Begin at the first line below and copy each line exactly, ending with the line where "Task: Click the opening" appears.

[Start of section]

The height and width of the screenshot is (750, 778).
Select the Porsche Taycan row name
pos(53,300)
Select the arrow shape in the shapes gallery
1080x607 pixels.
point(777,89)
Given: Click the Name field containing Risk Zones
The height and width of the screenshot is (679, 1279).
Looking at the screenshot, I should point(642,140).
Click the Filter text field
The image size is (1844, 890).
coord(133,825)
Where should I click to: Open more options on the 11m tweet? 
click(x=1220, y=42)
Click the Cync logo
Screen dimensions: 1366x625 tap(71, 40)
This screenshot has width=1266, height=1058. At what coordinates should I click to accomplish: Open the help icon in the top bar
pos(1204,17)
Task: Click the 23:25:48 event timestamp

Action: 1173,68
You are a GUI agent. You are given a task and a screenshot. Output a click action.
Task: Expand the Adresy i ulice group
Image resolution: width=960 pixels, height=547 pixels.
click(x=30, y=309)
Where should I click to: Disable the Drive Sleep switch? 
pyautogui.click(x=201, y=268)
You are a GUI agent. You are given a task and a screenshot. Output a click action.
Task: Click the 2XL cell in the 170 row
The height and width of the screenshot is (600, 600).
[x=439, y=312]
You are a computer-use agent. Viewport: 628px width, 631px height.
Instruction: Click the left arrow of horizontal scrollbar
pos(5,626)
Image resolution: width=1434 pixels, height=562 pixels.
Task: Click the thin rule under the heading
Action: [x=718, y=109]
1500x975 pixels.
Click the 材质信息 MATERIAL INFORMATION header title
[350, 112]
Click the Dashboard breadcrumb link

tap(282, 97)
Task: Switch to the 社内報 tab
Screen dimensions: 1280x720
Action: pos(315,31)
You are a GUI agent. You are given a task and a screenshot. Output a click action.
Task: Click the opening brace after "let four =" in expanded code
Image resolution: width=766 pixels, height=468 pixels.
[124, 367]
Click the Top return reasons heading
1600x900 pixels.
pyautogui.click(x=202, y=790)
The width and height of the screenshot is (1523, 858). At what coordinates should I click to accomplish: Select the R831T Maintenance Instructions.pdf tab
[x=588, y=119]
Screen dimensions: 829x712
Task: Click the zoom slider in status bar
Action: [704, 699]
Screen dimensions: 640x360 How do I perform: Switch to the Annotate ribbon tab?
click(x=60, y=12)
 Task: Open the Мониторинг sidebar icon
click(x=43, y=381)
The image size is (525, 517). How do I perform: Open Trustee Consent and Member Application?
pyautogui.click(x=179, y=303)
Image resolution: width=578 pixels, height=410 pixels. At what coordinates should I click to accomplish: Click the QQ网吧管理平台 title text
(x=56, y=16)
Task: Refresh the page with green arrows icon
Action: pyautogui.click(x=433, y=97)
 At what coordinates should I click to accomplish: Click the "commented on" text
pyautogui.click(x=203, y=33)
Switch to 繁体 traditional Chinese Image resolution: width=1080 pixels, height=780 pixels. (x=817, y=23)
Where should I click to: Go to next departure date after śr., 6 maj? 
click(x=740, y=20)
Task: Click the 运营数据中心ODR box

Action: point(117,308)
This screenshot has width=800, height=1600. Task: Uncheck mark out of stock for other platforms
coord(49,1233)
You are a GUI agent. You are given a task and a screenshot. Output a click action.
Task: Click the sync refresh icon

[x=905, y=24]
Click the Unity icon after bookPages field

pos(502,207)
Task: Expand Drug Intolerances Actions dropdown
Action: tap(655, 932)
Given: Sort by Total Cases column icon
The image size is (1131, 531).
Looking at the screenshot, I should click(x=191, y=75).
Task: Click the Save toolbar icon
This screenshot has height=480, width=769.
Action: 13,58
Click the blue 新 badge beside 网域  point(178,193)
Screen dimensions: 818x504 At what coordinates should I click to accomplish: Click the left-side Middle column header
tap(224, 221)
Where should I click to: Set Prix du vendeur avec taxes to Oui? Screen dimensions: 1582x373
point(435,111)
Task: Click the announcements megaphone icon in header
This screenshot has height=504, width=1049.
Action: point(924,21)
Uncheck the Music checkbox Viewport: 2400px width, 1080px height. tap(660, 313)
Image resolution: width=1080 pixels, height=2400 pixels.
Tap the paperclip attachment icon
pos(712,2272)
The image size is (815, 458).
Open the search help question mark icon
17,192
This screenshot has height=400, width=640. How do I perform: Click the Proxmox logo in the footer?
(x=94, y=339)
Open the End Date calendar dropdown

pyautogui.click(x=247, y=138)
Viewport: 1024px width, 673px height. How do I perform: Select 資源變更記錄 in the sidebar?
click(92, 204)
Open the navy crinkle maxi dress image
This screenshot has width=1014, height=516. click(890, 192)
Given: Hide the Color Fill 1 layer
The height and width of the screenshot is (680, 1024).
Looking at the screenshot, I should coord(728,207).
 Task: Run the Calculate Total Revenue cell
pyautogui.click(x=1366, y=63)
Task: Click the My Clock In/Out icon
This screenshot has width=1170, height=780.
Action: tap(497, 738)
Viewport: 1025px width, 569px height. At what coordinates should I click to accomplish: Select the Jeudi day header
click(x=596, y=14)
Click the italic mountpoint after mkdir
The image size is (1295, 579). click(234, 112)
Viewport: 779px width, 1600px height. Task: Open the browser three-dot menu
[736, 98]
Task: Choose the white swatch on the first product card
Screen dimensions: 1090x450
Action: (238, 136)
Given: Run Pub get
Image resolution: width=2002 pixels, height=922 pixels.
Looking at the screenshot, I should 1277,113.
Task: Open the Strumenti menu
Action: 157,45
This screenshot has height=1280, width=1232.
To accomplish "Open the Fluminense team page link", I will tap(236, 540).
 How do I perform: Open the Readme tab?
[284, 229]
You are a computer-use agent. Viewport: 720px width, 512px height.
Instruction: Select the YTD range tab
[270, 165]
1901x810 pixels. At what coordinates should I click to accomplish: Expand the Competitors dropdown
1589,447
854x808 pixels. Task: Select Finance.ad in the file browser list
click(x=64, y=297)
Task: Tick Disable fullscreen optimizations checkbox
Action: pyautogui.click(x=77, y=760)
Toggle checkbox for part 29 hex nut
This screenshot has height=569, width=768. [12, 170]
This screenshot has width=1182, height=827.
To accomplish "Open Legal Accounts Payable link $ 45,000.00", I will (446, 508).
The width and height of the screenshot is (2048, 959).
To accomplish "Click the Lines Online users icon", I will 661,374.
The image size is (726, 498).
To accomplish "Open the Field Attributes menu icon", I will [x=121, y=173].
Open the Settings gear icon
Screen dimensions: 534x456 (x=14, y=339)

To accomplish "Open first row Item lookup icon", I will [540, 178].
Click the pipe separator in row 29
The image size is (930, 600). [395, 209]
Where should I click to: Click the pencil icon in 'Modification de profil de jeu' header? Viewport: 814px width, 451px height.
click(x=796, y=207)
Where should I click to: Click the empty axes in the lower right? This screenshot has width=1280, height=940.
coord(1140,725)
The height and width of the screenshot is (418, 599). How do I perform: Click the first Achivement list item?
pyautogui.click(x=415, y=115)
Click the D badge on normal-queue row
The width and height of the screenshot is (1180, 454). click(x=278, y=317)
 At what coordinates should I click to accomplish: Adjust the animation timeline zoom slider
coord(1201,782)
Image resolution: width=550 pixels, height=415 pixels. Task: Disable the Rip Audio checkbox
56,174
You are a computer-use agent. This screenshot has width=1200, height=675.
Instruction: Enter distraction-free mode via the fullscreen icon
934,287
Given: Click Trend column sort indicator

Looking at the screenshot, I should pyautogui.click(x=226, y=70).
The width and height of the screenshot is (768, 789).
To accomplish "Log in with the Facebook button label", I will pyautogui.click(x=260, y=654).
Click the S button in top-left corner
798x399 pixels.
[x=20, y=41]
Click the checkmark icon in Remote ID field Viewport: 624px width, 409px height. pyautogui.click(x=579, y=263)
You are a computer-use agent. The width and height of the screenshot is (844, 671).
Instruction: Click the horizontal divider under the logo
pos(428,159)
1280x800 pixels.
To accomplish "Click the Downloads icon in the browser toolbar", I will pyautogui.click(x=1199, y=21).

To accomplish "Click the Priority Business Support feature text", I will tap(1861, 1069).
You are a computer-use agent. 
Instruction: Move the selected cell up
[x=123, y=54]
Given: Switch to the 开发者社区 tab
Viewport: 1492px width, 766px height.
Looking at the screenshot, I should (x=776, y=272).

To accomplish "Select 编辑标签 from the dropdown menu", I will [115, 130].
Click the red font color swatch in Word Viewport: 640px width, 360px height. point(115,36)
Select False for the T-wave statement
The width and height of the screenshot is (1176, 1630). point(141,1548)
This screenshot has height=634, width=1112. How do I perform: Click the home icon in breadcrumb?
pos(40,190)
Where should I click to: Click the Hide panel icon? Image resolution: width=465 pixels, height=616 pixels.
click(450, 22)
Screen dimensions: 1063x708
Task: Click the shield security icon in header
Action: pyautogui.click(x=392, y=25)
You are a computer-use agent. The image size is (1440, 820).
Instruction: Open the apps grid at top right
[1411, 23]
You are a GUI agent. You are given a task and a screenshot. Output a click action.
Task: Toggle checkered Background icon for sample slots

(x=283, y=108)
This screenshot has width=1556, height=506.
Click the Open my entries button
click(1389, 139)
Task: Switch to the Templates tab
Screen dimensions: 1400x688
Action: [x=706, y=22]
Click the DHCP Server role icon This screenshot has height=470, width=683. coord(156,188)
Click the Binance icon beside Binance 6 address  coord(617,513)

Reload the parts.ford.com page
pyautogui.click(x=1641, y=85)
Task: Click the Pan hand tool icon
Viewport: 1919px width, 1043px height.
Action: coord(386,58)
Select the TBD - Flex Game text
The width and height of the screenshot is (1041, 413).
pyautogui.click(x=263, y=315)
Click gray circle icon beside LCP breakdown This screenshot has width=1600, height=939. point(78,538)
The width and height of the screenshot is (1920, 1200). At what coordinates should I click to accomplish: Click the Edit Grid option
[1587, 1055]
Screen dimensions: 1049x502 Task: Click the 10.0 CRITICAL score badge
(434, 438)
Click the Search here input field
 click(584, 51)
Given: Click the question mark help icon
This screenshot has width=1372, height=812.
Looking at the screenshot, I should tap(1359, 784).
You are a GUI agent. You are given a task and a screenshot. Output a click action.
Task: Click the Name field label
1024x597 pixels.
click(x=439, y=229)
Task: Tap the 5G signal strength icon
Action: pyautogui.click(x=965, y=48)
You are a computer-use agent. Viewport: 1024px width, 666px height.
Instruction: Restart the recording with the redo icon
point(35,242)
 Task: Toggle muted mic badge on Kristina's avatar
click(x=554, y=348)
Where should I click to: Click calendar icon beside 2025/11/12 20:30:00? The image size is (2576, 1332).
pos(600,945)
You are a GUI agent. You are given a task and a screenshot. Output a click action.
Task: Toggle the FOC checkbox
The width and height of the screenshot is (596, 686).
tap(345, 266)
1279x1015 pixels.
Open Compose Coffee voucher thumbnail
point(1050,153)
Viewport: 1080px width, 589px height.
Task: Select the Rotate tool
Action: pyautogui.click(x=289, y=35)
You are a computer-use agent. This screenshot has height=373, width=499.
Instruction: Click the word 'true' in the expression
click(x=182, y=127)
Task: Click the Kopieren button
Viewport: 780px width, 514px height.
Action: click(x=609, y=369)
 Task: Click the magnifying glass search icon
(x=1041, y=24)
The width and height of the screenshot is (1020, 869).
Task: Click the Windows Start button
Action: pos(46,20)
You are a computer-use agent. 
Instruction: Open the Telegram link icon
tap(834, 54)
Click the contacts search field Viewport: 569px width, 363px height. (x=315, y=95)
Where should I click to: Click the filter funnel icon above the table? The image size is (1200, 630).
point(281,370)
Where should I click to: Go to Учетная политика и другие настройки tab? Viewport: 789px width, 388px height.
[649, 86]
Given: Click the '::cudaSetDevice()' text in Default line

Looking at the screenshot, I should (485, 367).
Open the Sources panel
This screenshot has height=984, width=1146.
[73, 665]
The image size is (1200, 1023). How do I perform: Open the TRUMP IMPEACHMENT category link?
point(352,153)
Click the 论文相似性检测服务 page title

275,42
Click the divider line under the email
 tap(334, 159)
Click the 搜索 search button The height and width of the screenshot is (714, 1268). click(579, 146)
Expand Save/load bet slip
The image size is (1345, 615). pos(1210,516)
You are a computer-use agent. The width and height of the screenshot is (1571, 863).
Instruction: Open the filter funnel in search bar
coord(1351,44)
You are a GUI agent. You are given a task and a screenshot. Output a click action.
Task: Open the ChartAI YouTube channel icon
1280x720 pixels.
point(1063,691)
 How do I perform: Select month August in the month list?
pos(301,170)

[End of section]

> [Completed exercise]:
The height and width of the screenshot is (750, 778).
Select the Porsche Taycan row name
pos(53,300)
Select the arrow shape in the shapes gallery
1080x607 pixels.
point(777,89)
Given: Click the Name field containing Risk Zones
The height and width of the screenshot is (679, 1279).
Looking at the screenshot, I should point(642,140).
Click the Filter text field
The image size is (1844, 890).
coord(133,825)
Where should I click to: Open more options on the 11m tweet? 
click(x=1220, y=42)
Click the Cync logo
Screen dimensions: 1366x625 tap(71, 40)
This screenshot has width=1266, height=1058. At what coordinates should I click to accomplish: Open the help icon in the top bar
pos(1204,17)
Task: Click the 23:25:48 event timestamp

Action: 1173,68
You are a GUI agent. You are given a task and a screenshot. Output a click action.
Task: Expand the Adresy i ulice group
Image resolution: width=960 pixels, height=547 pixels.
click(x=30, y=309)
Where should I click to: Disable the Drive Sleep switch? 
pyautogui.click(x=201, y=268)
You are a GUI agent. You are given a task and a screenshot. Output a click action.
Task: Click the 2XL cell in the 170 row
The height and width of the screenshot is (600, 600).
[x=439, y=312]
You are a computer-use agent. Viewport: 628px width, 631px height.
Instruction: Click the left arrow of horizontal scrollbar
pos(5,626)
Image resolution: width=1434 pixels, height=562 pixels.
Task: Click the thin rule under the heading
Action: [x=718, y=109]
1500x975 pixels.
Click the 材质信息 MATERIAL INFORMATION header title
[350, 112]
Click the Dashboard breadcrumb link

tap(282, 97)
Task: Switch to the 社内報 tab
Screen dimensions: 1280x720
Action: pos(315,31)
You are a GUI agent. You are given a task and a screenshot. Output a click action.
Task: Click the opening brace after "let four =" in expanded code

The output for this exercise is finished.